Ancaman ini masih terkait dengan rencana mundurnya angkatan perang AS dari Timur Tengah. Langkah Trump tersebut sempat mendapat kritikan karena Kurdi menjadi rapuh terhadap kemungkinan serangan Turki, padahal Kurdi adalah sekutu AS.
Baca Juga
Advertisement
"Memulai penarikan mundur yang harusnya dimulai dari dulu di Suriah, di saat yang sama menyerang keras sisa wilayah kekhalifahan ISIS dan dari segala arah. Akan menyerang lagi dari markas eksisting terdekat bila mereka kembali berdiri. Akan menghancurkan Turki secara ekonomi bila mereka menyerang Kurdi. Menciptakan 20 mil zona aman..." ujar Trump dalam salah satu cuitannya.
Lebih lanjut, Trump juga mengingatkan Kurdi agar tidak memprovokasi Turki. Sejak zamannya kampanye, Trump memang tidak terlalu suka intervensi AS di wilayah Timur Tengah. Trump menyebut konflik di wilayah itu sebagai peperang tanpa akhir (endless wars) dan ingin hal itu berhenti.
Ancaman Trump datang ketika ekonomi Turki sedang bergejolak. Menurut laporan Bank Dunia, ekonomi Turki juga sedang menurun. Ekonomi negara itu terjun bebas dari 7,4 persen di 2017 menjadi 3,5 persen di 2018, dan diprediksi terperosok ke 1,6 persen tahun ini.
Sebagai informasi, Turki memiliki hubungan tidak akrab dengan pemerintahan Kurdi yang juga berbasis di tenggara Turki. Sementara, relasi Trump-Erdogan juga masih abu-abu.
Erdogan pernah berkunjung ke Gedung Putih pada tahun 2017. Sejauh ini, belum ada friksi di antara kedua pemimpin negara.
Presiden Turki Berjanji Usir Militan Kurdi dari Perbatasan Suriah
Presiden Turki Recep Tayyip Erdogan berjanji pada Senin 17 Desember, bahwa pemerintahannya akan mengusir milisi Kurdi --yang dipandang sebagai teroris oleh Ankara-- dari wilayah perbatasan dengan Suriah, jika AS gagal memastikan kelompok pemberontak itu meninggalkan sisi timur Sungai Eufrat.

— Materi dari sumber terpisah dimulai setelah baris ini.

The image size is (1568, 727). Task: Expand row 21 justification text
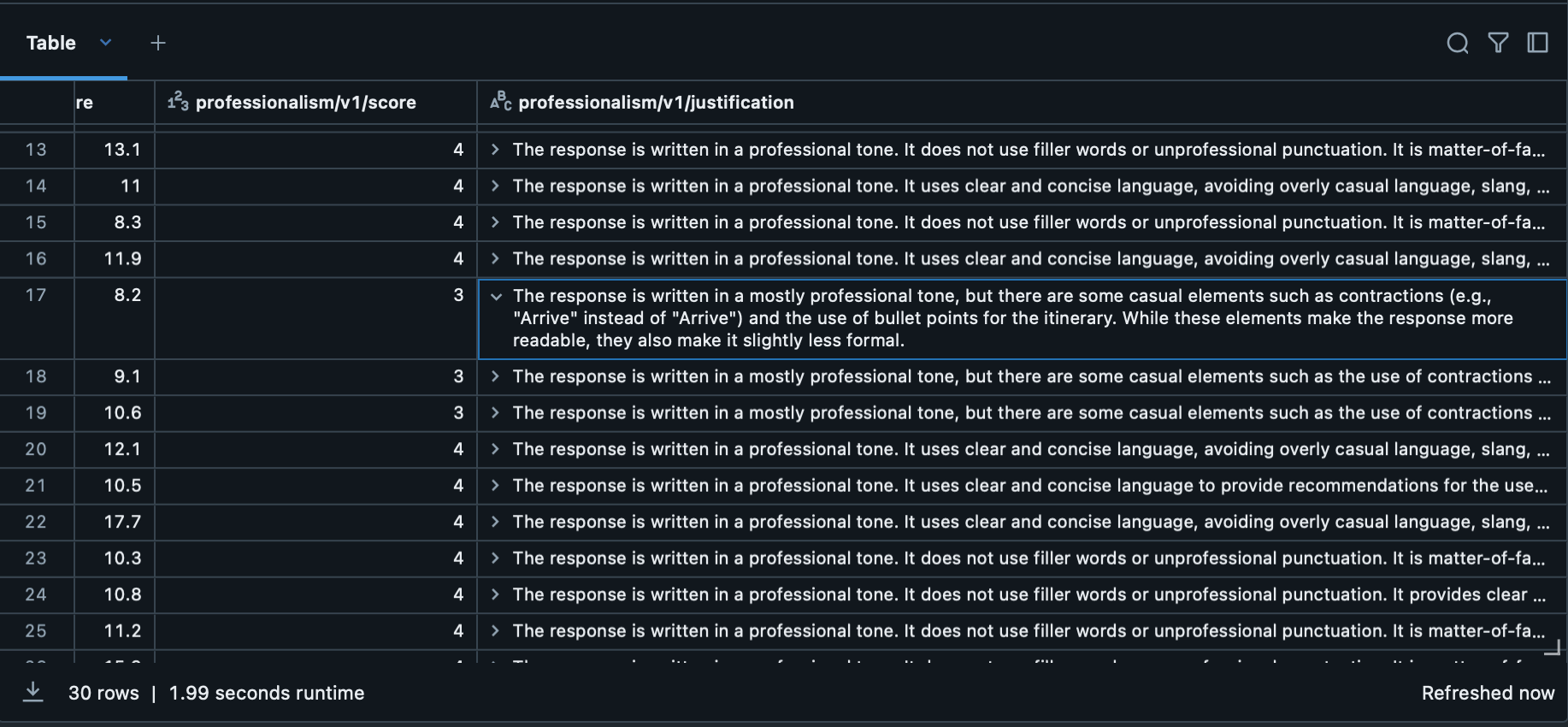coord(495,486)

Ancaman itu muncul setelah Erdogan berbicara di telepon dengan Presiden AS Donald Trump pada Jumat 14 Desember, yang menyatakan bahwa keduanya setuju untuk memastikan "koordinasi lebih efektif" antara operasi militer mereka di Suriah.

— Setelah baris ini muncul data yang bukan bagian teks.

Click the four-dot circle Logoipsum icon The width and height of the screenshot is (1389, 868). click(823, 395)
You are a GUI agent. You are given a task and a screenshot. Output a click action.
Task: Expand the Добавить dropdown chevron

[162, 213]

Dikutip dari The Straits Times pada Selasa, 18 Desember 2018, pembicaraan di atas dilakukan menyusul ancaman oleh Erdogan pada pekan lalu, untuk melancarkan serangan terhadap milisi Perlindungan Rakyat Kurdi (YPG) yang didukung AS di sebelah timur Sungai Eufrat, dalam "beberapa hari ke depan".

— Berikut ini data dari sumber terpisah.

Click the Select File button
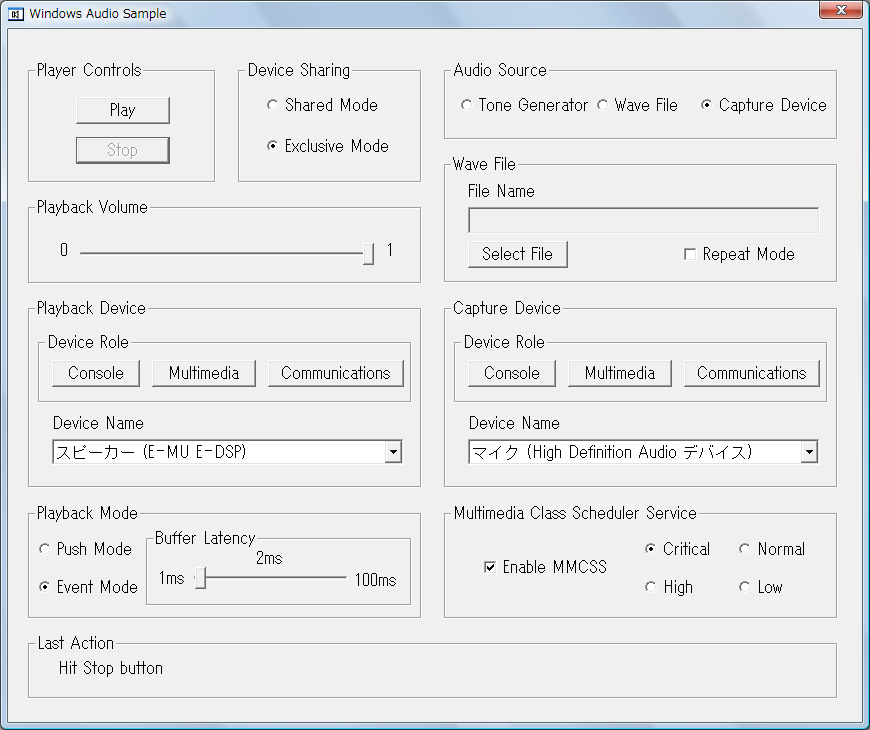This screenshot has height=730, width=870. click(x=517, y=254)
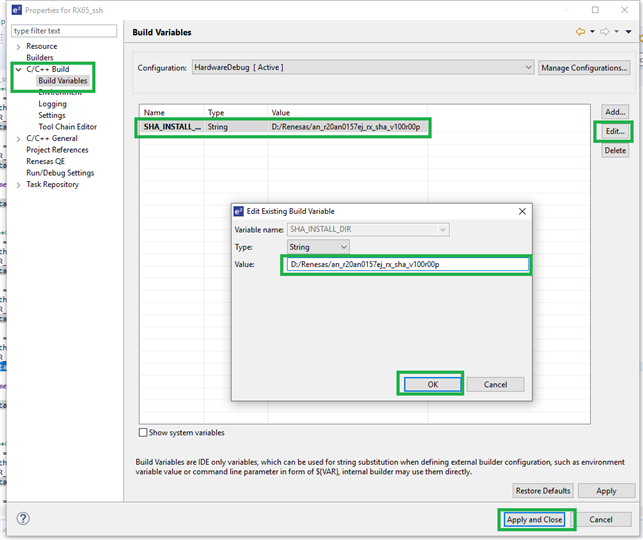The height and width of the screenshot is (540, 643).
Task: Open the back arrow history dropdown
Action: point(592,32)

Saya berbicara dengan Trump. Para teroris harus meninggalkan sebelah timur Eufrat. Jika mereka tidak pergi, kami akan mengusirnya," kata Erdogan saat berpidato di provinsi Konya di Turki tengah.
Turki memandang YPG sebagai "cabang teroris" dari Partai Pekerja Kurdistan (PKK) yang terlarang, di mana kerap melancarkan pemberontakan sejak 1984.
Meskipun Erdogan mengatakan bahwa Turki bisa memulai operasi militer "setiap saat", namun belakangan dia menunjukkan kesempatan untuk bernegosiasi dengan AS.
"Karena kami adalah mitra strategis dengan Amerika, maka kami harus melakukan apa yang diperlukan," kata Erdogan.
Namun dia menambahkan bahwa AS "harus memenuhi janji". Sayangnya, Erdogan tidak memberikan rincian lebih lanjut tentang pernyataan terakhirnya tersebut.